LinkedIn Recruiter CSV import for direct push into Projects. Bullhorn, Salesforce-based ATS, Zoho, or equivalent. Your data stays your data — workspace isolation at the tenant level, never shared, never used to train models for anyone else.
-
Builds your candidate database as a side effect.
Every search you run scores and structures candidates into your own database. Stale records get refreshed automatically. Old ATS dead weight turns back into a usable talent pool.
07What this does not do.
The honest list, because pretending otherwise is what makes recruiters distrust AI tools.
-
It does not replace your judgment.
The ESAI Score ranks candidates. You decide which ones to scout, which to push to clients, and which to walk past. Strong scores are inputs, not verdicts.
-
It does not send mails on your behalf.
You paste, customize where needed, and send through your own LinkedIn account or CRM. Auto-send is exactly the kind of feature that gets agencies in trouble with candidates and platforms.
-
It does not work equally well across every niche.
AI scoring genuinely struggles on very narrow technical specialties where expertise is invisible from a public profile — certain hardware engineering subfields, deep regulatory niches. For bilingual finance, mid-tier IT, sales, commercial, supply chain, product, marketing, HR, legal, GTM, ops, and most engineering, the math works.
-
It does not automate the recruiter craft.
Meetings, qualification, candidate prep, client communication, offer negotiation, and closing all stay with you. The work that’s actually paid stays human. The work that’s between you and that work goes to the platform.

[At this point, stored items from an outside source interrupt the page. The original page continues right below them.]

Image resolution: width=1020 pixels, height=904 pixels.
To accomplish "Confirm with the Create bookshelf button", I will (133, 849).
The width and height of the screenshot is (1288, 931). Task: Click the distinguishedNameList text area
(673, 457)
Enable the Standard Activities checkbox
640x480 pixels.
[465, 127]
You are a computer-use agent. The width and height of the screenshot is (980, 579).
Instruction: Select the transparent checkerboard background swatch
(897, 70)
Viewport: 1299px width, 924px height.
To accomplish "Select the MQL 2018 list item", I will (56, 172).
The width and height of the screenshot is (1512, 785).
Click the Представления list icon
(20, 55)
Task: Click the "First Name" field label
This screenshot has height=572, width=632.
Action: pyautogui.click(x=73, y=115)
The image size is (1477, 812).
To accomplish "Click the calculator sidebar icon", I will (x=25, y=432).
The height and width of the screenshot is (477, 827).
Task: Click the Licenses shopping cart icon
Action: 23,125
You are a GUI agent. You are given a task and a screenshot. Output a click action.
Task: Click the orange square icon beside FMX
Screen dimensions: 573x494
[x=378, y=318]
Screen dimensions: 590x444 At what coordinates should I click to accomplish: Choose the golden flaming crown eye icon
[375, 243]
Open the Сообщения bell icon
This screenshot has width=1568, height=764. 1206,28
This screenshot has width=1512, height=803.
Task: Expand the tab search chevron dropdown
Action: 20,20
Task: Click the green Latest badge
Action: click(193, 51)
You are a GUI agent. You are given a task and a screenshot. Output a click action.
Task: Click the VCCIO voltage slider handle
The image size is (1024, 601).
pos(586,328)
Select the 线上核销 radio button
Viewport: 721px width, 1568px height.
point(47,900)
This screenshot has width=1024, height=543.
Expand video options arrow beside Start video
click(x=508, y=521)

We make this list explicit because skeptics — correctly — assume any vendor list of features is incomplete on the things that don’t work. We would rather tell you upfront where the limits are than have you discover them after you have signed.
08Objections worth taking seriously.
Seven objections we hear most often, with direct answers — not deflections.
"I’ve tried AI sourcing tools. They were garbage."
We have tried them too. Most of them are. The cleanest way to handle this objection is a side-by-side test rather than a debate. Run the same JD through Headhunt.AI and through whatever else you have — LinkedIn AI, your ATS scoring, anything. We benchmark against the leading global AI recruiting tools regularly. On Japan-specific candidate data, our quality lead is significant. The 10 free credits exist for exactly this reason. If our list is not visibly better on your roles, walk away.
"My ATS already has AI scoring."
Most ATS scoring is keyword matching dressed up as AI. It is also limited to candidates already in your ATS — typically a small fraction of the active Japan market. Headhunt.AI scores against 4M+ Japan-focused profiles, including candidates whose records are not in your system yet. Different problem, different solution.
"I source from BizReach and LinkedIn already. I don’t need another database."
Headhunt.AI does not replace those tools. It adds a Japan-specific scoring and ranking layer over a 4M+ profile database — built primarily from public LinkedIn data, with public signals from X (formerly Twitter), GitHub, Facebook, and Instagram layered in where candidates are active there — then exports to LinkedIn Recruiter or your CRM for outreach. You stay in your existing workflow. What you get on top: cross-source context per candidate, and the longlist-and-triage work off your plate.
"I don’t trust AI scoring. I want to understand why a candidate ranked where they did."
Every ESAI Score comes with explicit written reasoning — tenure pattern, company tier, role fit on specific dimensions, language signal, career trajectory observations. You see the evidence behind the ranking, not just the number. If you disagree with how a candidate was ranked, that is the kind of feedback the system is built to learn from over time.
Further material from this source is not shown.